START Dataset records
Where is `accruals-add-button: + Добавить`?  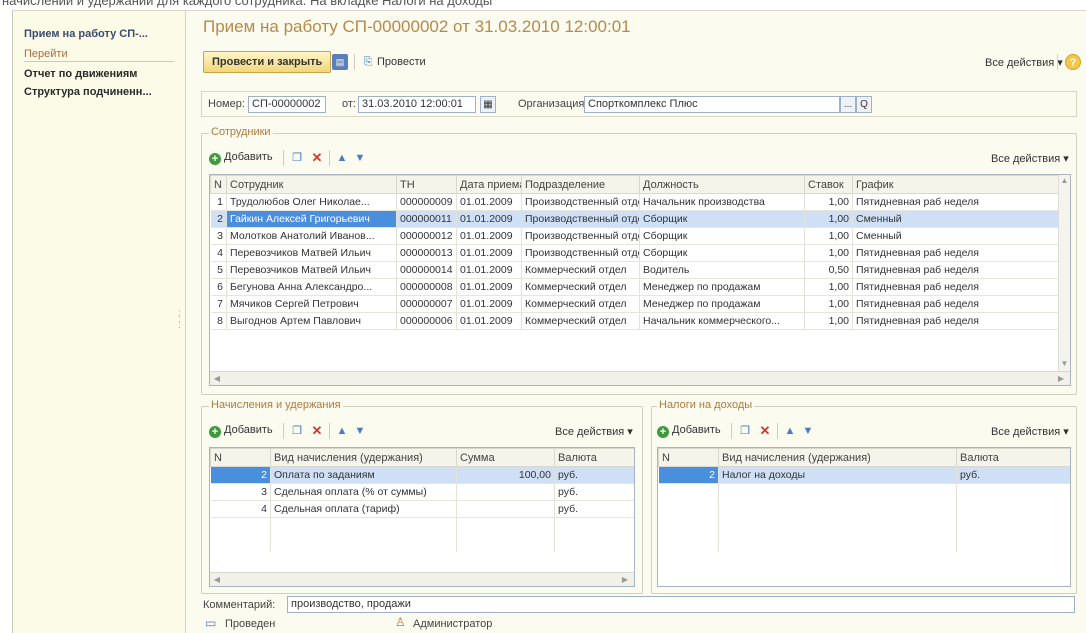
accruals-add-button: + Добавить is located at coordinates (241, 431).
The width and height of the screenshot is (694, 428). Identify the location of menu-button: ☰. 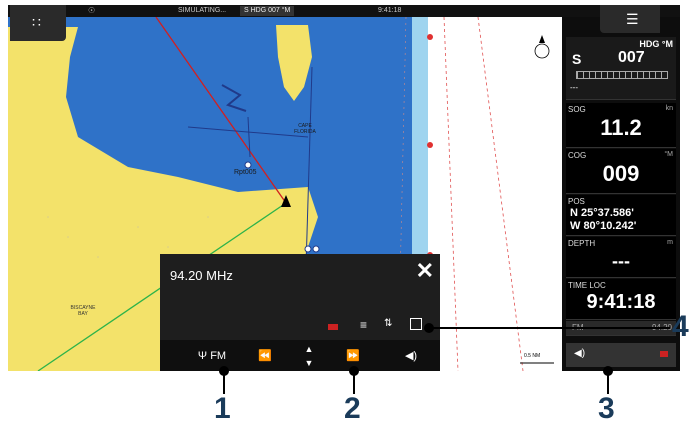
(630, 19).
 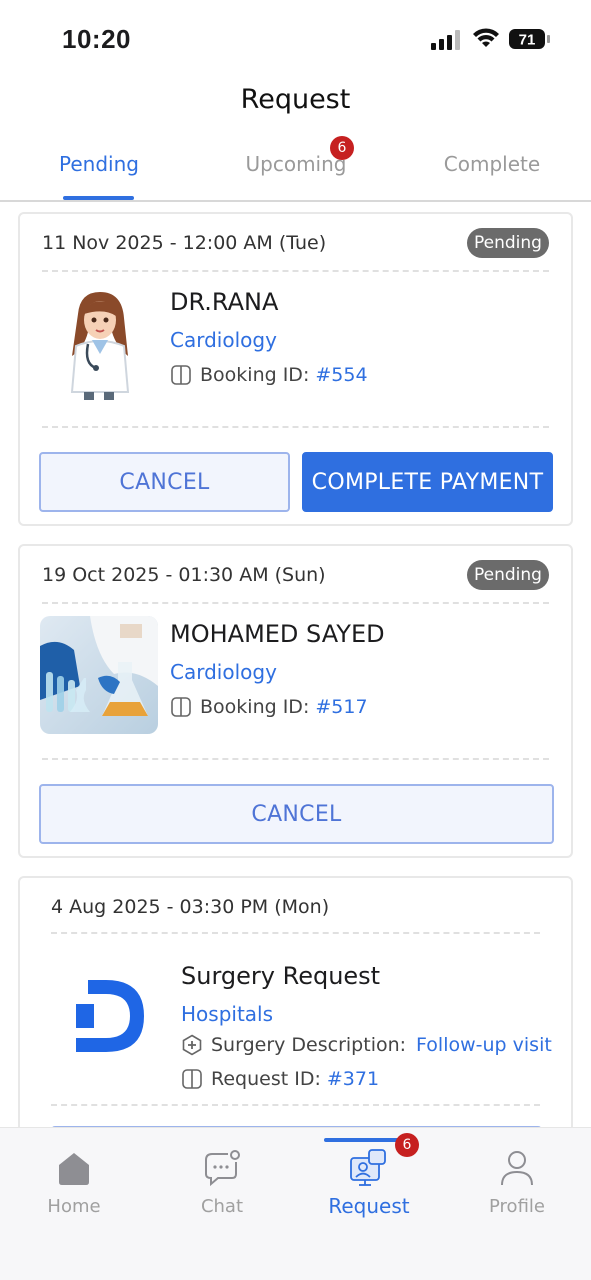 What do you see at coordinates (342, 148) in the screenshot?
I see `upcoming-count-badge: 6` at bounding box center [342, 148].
END Dataset records
> _What this task involves_
Rewrite the records above, replacing "location" with "position" and keeping everything else unchanged. Leave the pictures out.

> _Exercise result_
Where is `accruals-add-button: + Добавить`?  
accruals-add-button: + Добавить is located at coordinates (241, 431).
The width and height of the screenshot is (694, 428). Identify the position of menu-button: ☰. 
(630, 19).
  What do you see at coordinates (342, 148) in the screenshot?
I see `upcoming-count-badge: 6` at bounding box center [342, 148].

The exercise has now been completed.